Link: http://alt.qcri.org/~wgao/data/rumdect.zip
Paper link: Detecting Rumors from Microblogs with Recurrent Neural Networks
Task:
- binary classification - rumor detection, according to event with label
We construct two microblog datasets using Twitter (www.twitter.com) and Sina Weibo (weibo.com). For the Twitter data, we confirmed rumors and non-rumors from www.snopes.com, an online rumor debunking service. We obtain 778 reported events during March-December 2015, of which 64% are rumors. For each event, we extract the keywords from the last part of the Snopes URL, e.g., http://www.snopes.com/pentagon-spends-powerballtickets. We refine the keywords by adding, deleting or replacing words manually, and iteratively until the composed queries can have reasonably precise Twitter search results. We use scripts to download the “Live” search results from Twitter. To balance the two classes, we further added some non-rumor events from two public datasets [Castillo et al., 2011; Kwon et al., 2013]. The resulting dataset contains 498 rumors and 494 non-rumors.

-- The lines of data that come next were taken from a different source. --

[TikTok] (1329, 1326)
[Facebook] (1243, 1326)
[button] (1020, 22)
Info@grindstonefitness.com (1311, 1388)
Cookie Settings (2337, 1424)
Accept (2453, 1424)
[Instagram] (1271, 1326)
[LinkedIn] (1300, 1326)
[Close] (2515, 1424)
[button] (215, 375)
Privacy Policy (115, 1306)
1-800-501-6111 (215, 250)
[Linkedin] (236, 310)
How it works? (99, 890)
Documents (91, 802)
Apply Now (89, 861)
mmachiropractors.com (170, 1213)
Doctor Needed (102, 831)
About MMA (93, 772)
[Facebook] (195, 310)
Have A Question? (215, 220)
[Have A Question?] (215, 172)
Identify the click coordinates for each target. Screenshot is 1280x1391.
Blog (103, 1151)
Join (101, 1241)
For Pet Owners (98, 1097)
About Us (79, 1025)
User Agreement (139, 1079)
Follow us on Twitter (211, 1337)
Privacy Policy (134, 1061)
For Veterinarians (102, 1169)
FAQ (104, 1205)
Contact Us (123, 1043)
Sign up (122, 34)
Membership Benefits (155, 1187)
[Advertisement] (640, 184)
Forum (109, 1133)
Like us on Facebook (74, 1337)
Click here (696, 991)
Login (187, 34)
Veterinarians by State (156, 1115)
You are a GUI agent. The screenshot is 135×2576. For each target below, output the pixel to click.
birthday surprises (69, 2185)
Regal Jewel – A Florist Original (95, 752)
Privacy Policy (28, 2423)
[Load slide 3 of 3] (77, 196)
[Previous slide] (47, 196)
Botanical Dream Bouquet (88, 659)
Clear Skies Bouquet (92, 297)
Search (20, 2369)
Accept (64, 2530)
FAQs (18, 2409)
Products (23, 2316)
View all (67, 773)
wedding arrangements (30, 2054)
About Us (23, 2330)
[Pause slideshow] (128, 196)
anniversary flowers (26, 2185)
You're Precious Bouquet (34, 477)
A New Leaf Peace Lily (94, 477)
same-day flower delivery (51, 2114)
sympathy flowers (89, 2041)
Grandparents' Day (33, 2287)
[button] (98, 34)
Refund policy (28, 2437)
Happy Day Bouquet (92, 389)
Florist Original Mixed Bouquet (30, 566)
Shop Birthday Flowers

For Weibo data, we obtain a set of known rumors from the Sina community management center, which reports various misinformation. The Weibo API can capture the original messages and all their repost/reply messages given an event. We also gather a similar number of non-rumor events by crawling the posts of general threads that are not reported as rumors. The resulting dataset consists of 2,313 rumors and 2,351 non-rumors. Table below provides more details.
Statistic | ||
---|---|---|
Users # | 491,229 | 2,746,818 |
Posts # | 1,101,985 | 3,805,656 |
Events # | 992 | 4,664 |
Rumors # | 498 | 2,313 |
Non-Rumors # | 494 | 2,351 |
Description taken and modified from paper (link above).
From readme.txt
included in data (at source link):
-
Twitter Data (Twitter.txt): This corpus contains 992 labeled events in total. Each line contains one event with the ids of relevant tweets: event_id, label, tweet_ids. For the labels, the value is 1 if the event is a rumor, and is 0 otherwise. Note that we cannot release the specific content of tweets due to the terms of use of Twitter data. Users can download the content themselves via Twitter API.
-
Weibo Data (Weibo.txt): This corpus contains 4664 labeled events in total. Each line contains one event with ids of relevent posts with format: event_id, label, post_ids. For the labels, the value is 1 if the event is a rumor, and is 0 otherwise. We also release the content of all the posts in json format which are saved in the ./Weibo directory, where each file is named as event_id.json, corresponding to individual event.
Note: As the data of this dataset are split into multiple .txt
files, analysis is not performed for this dataset.
Note2: Original dataset has size more than 3.7 GB. Because of that, dataset is not included in this repository.
Note3: Language of texts is not English, but Chinese (at least in Weibo data).